Unleash your Android E2E tests full potential with Flank
(Thx to @CaunterEmma for the EN proofreading, @mhidaka and @tahia910 for the JP proofreading, and the Test Online group for their support and providing 🍻)
Few weeks ago, I gave a public presentation about Flank (my first time in public + IN JAPANESE). It was quite a challenge for me!
In order to fully prepare, I’ve decided to write a blog post about my experience using this wonderful tool, which both reduces the waiting time for running UI tests and offers new opportunities, thanks to the way it was implemented.
Test Lab
If you’re already using Android E2E (end-to-end, aka UI tests) tests, you probably already know Firebase Test Lab.
It’s a Google service providing access to on-demand virtual or real devices, in order to run a variety of tests. For traditional Android development, mainly Instrumentation tests (= Espresso and UI Automator) and Robo tests (no code) are supported.

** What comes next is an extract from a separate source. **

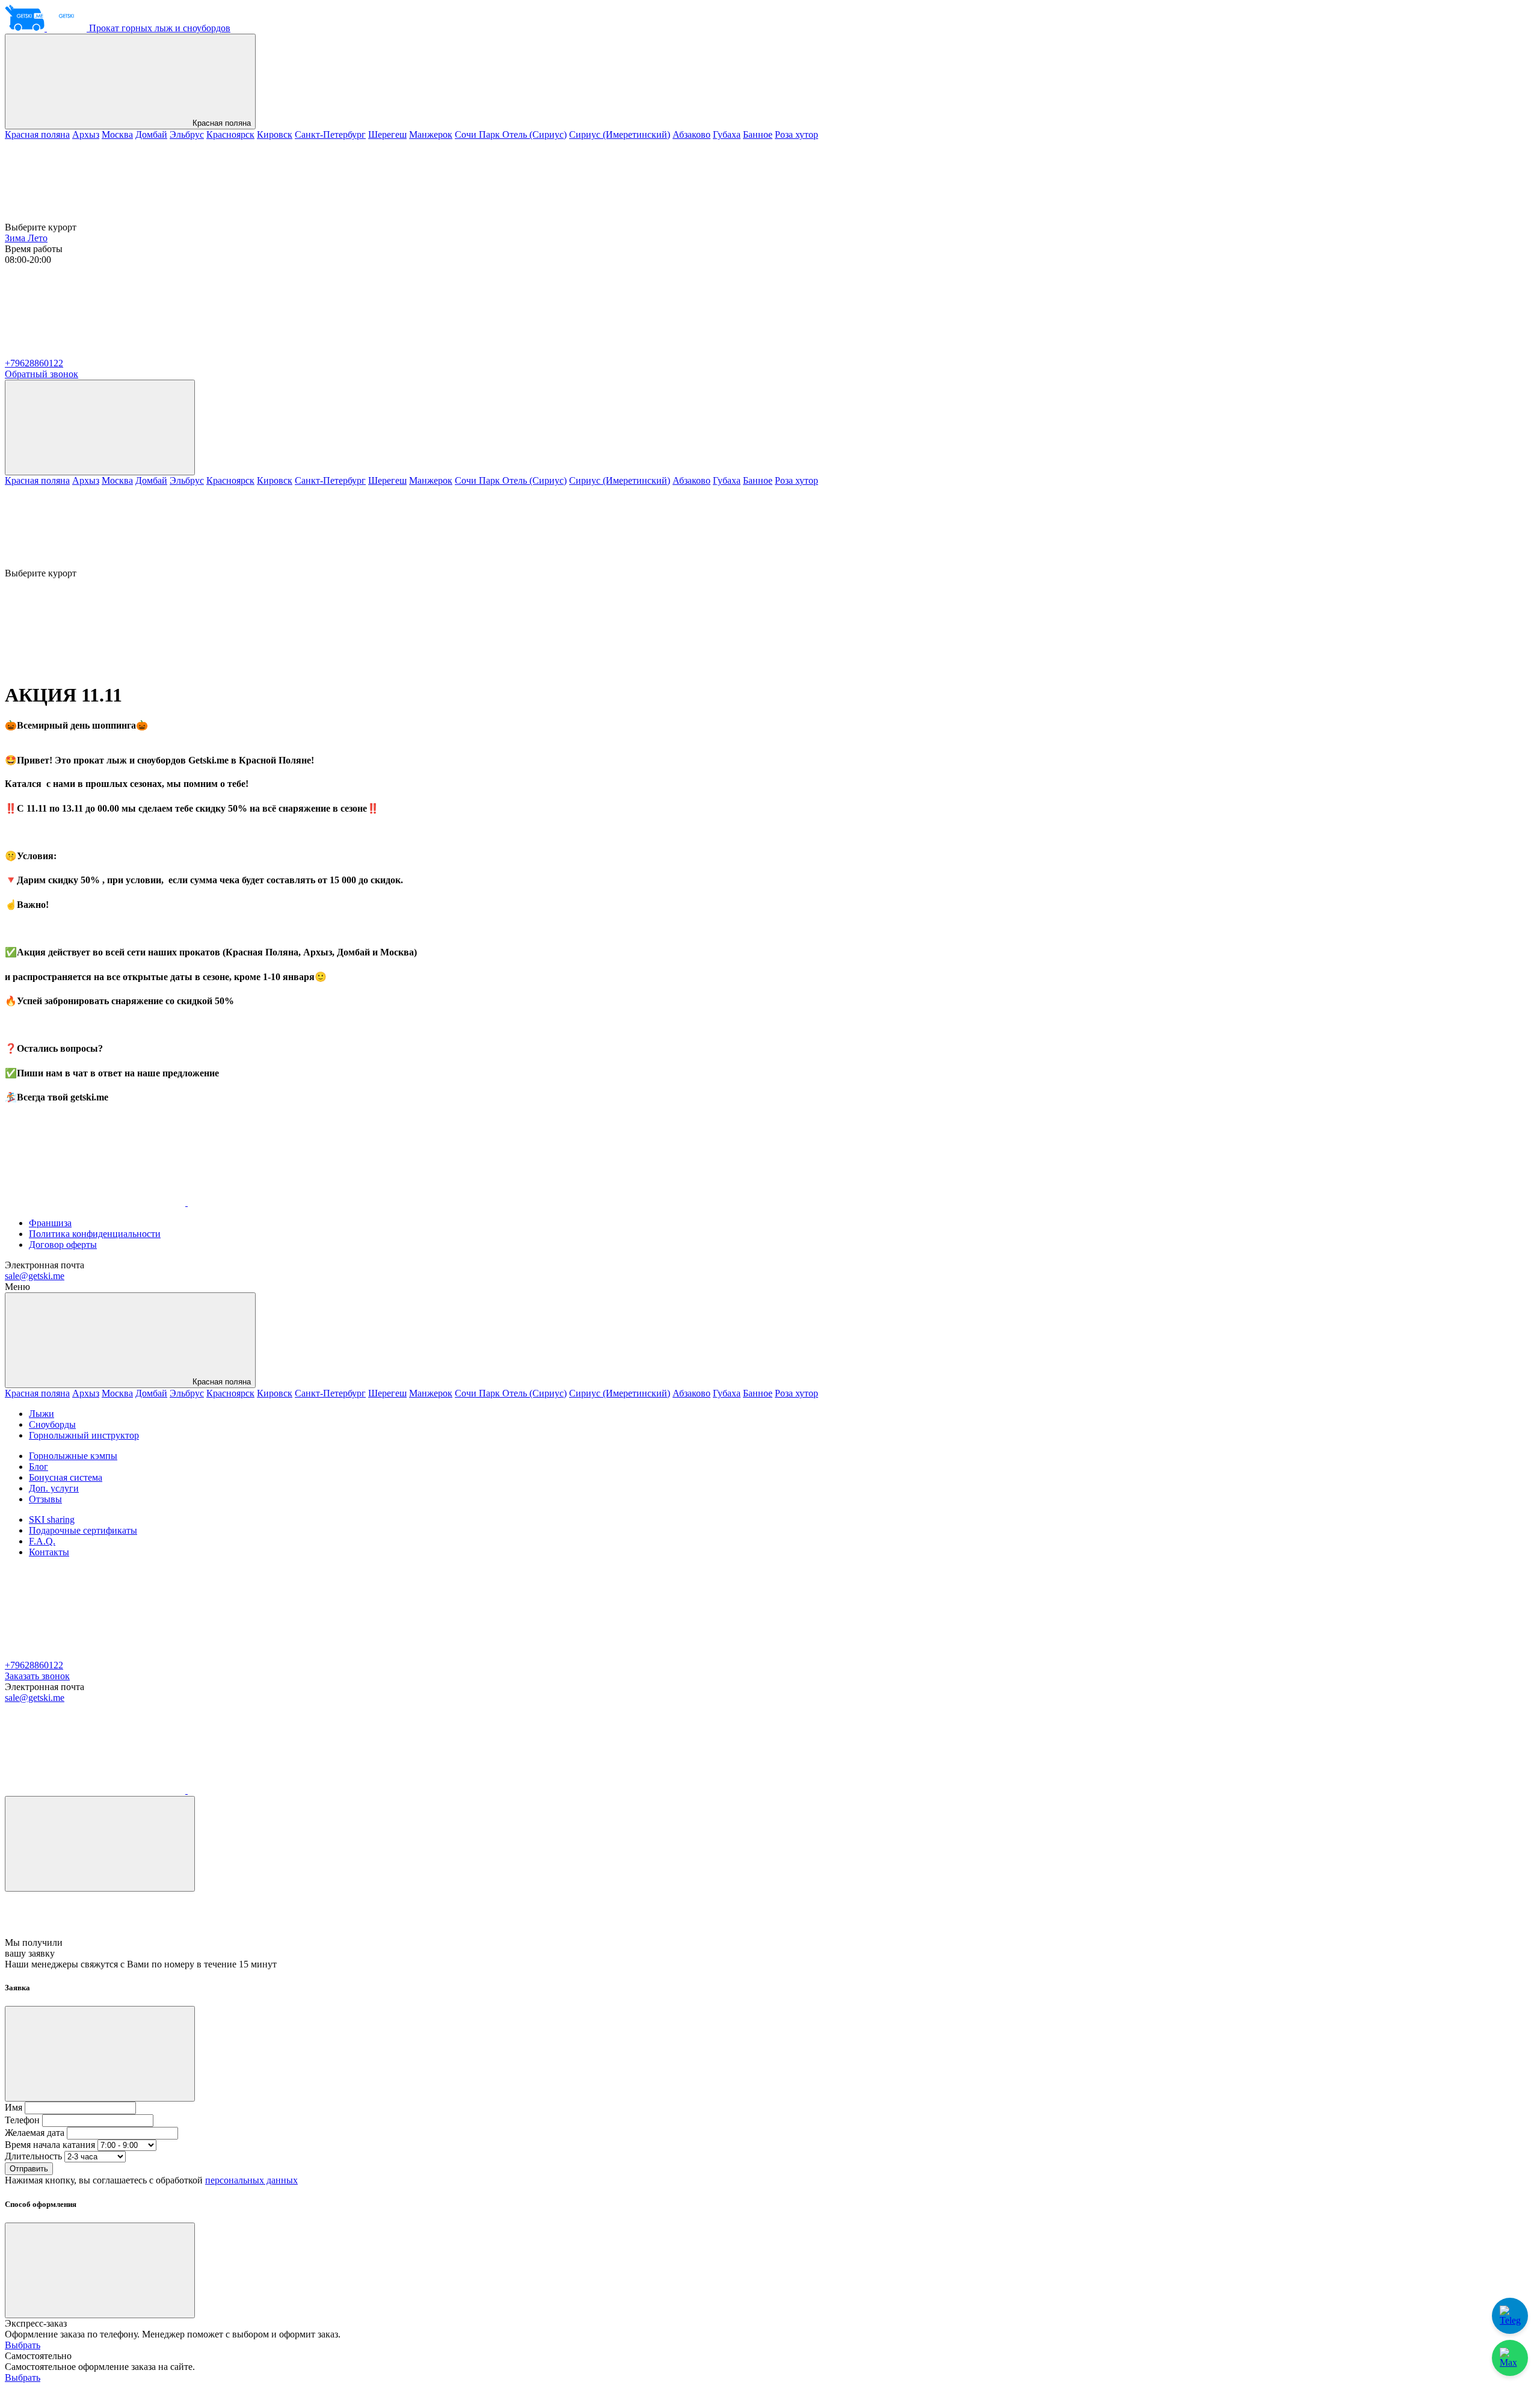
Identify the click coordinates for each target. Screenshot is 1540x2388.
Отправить (29, 2168)
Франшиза (50, 1223)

With Test Lab, you use a YAML based configuration providing you with access to multiple device types (Samsung, Sony, etc) or API versions (from 19 to the latest ones) in order to run your tests.
Traditional testing with gcloud
The default way to use Test Lab is through its gcloud integration, which is the command line application provided by Google in order to access various Google Cloud services (because Firebase is one of them).
You don’t even need any YAML to start using it:
gcloud firebase test android run \
--type instrumentation \
# From ./gradlew app:assembleDebug
--app app-debug-unaligned.apk \
# From ./gradlew app:assembleDebugAndroidTest
--test app-debug-test-unaligned.apk \
--device model=Nexus6,version=21,locale=en,orientation=portrait \
--device model=Nexus7,version=29,locale=fr,orientation=landscape
Sadly gcloud suffers from some limitations:
- all tests run sequentially; this is particularly annoying when considering that E2E tests usually take a few seconds depending on your needs,
- based on Python; which needs to be available locally and/or in your CI depending on your needs,
- being a multi-purpose tool, it has frequent updates; which becomes frustrating if you only use it once in a while…
All these reasons motivated me to try this new tool which I found quite some time ago, but didn’t investigate more thoroughly, since I had mistakenly thought that setting up parallel execution would be a pain.
Upgrade to Flank
Flank provides many features out-of-the-box:
- Test sharding (= parallel execution)
- YAML compatible with gcloud
- Cost reporting
- Stability testing
- HTML report
- JUnit XML
All the magic behind Flank is powered by the linkedin/dex-test-parser library, which offers a new way of orchestrating your test execution compared to the black-box approach used by gcloud.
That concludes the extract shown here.